Are you ready for the World Cup 2014 in Brazil!
One game grabs the attention of hundreds of millions of people around the world. Its objectives are simple yet engaging! We tackle the origins of association football and others alike, to get you into the spirit of the World Cup 2014 in Brazil.
Football has its origins in the unlikeliest of places around the world. The ancient Greeks played a ball game called ‘Episkyros’ (circa 388 to 311 BC) which is recognised as an early form of football by FIFA. While the Romans played a similar game adapted from the Greek ‘Episkyros’ called ‘Harpastum’. Both of these games allowed players to use both their hands and feet. The Romans played it with a small, hard air-filled ball; it was a violent sport. Game rules have not survived to this day. Some accounts have recorded that it was played with two teams, each consisted of about 12 to 14 players.
The ancient Chinese ball game, Cuju, is the earliest form of football for which there is scientific evidence, as recognised by FIFA. The game has records dating back from the 3rd century to the 1st century BC. Eventually rules were established allowing the games to become standardised. Cuju, literally meaning “kicking ball” quickly spread throughout China and into Japan and Korea at later periods. During the Asuka period in Japan (538 to 710 AD), a game called ‘Kemari’, a variation of the Chinese Cuju, was played.

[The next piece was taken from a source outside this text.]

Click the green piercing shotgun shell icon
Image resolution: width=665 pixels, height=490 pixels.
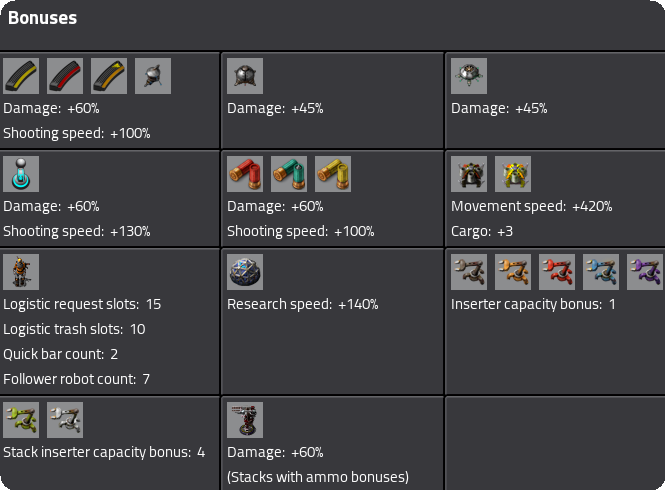[x=289, y=174]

Games similar to this modern form of football have appeared the world over and yet, each with similar rules and objectives. Some may extend as far back as before the ages of antiquity, but with little or no evidence of such. Just vague accounts of games among military men involving a ball. Their very nature as ancient ball games mean they bear little influence on modern football rules played at the World Cup. During the middle ages, there was a rise in the growth and popularity of football games involving parishes and local communities. Most of which took place in England. One festival details an annual sport called Shrovetide football. Other games of similar leisure were played at Christmastime and Easter. In Mediaeval Europe, “mob football” was popular among towns and villages. These games, played by local townsfolk, saw unlimited players of opposing teams clash as they kicked around an inflated animal’s bladder or a leather ball. One such account of what was possibly an early form of football comes from Ulgham, Northumberland in England in 1280. Mob football became a menace to early English society from the 13th to the 15th centuries, which resulted in the Fooball Act 1424, prohibiting any football being played in public. Despite its enforcement, the law fell into disuse and wasn’t repealed until 1906. There is much evidence of schoolboys playing football across the British Isles from the 1500s to the 1800s.
Many well-known English gentry were advocates of “footeball”. One man, Richard Mulcaster, who had been a student at the prestigious and famous Eton College during the early 16th century, was an advocate of the sport. His wide contributions took football from its violent forms of street play to organised teams. Muclaster standardised the beautiful game. The later half of the 16th century through to the early 17th century saw public schoolboys partake in recreational football games. Children were once part of the workforce in Britain during this time; they had spent what free time they had organising football games with formal codes of rules. It was these foundations that gave rise to modern football and association football alike.
As rules progressed, organisations and clubs were established in many parts of Britain. One club was the first documented to bear the title of football, “The Foot-ball Club”, located in Edinburgh, Scotland. It ran from 1824 to 1841. The club’s rules forbade the intentional act of tripping, but allowed pushing and the kicking and handling of the ball. There were similar football-like games being played in Ireland in the 1800s. It wasn’t until 1884 with the establishment of the Gaelic Athletic Association (GAA) that any serious attempts to code and unify the sport were made. Another football sport arose during the early 19th century: Rugby. The sport of Rugby derived from football. Elite clubs sought to unify football thus, creating unique rules of play for well educate young men. In 1871, 21 Rugby clubs came together from around London and set up the Rugby Football Union (RFU) with the intent of unifying the sport’s practice and code.
The origin of the word football is inconclusive. The word itself references the action of a foot kicking a ball. It was widely played in Mediaeval Europe and had varying forms of play without formal rules. The act of kicking a ball by foot as a sport was popular around the world; this can account for football’s popularity as such cultures with a history of a similar game can relate to its modern cousin. Nowadays, depending on the country you are in, it can be an entirely different game. For instance, Americans call what we call American football, football! American football allows players to handle and kick the ball. In Canada and some parts of Europe and Asia, association football is known as “soccer”. Soccer is a shortening of “assoc” (association) plus “-er”.
The FIFA World Cup 2014 will commence on Thursday 12th June, at 21:00 with Brazil Vs. Croatia. You can catch the entire line up on the official website for the FIFA World Cup 2014. Did you know that the official language in Brazil is Portuguese! Vamos!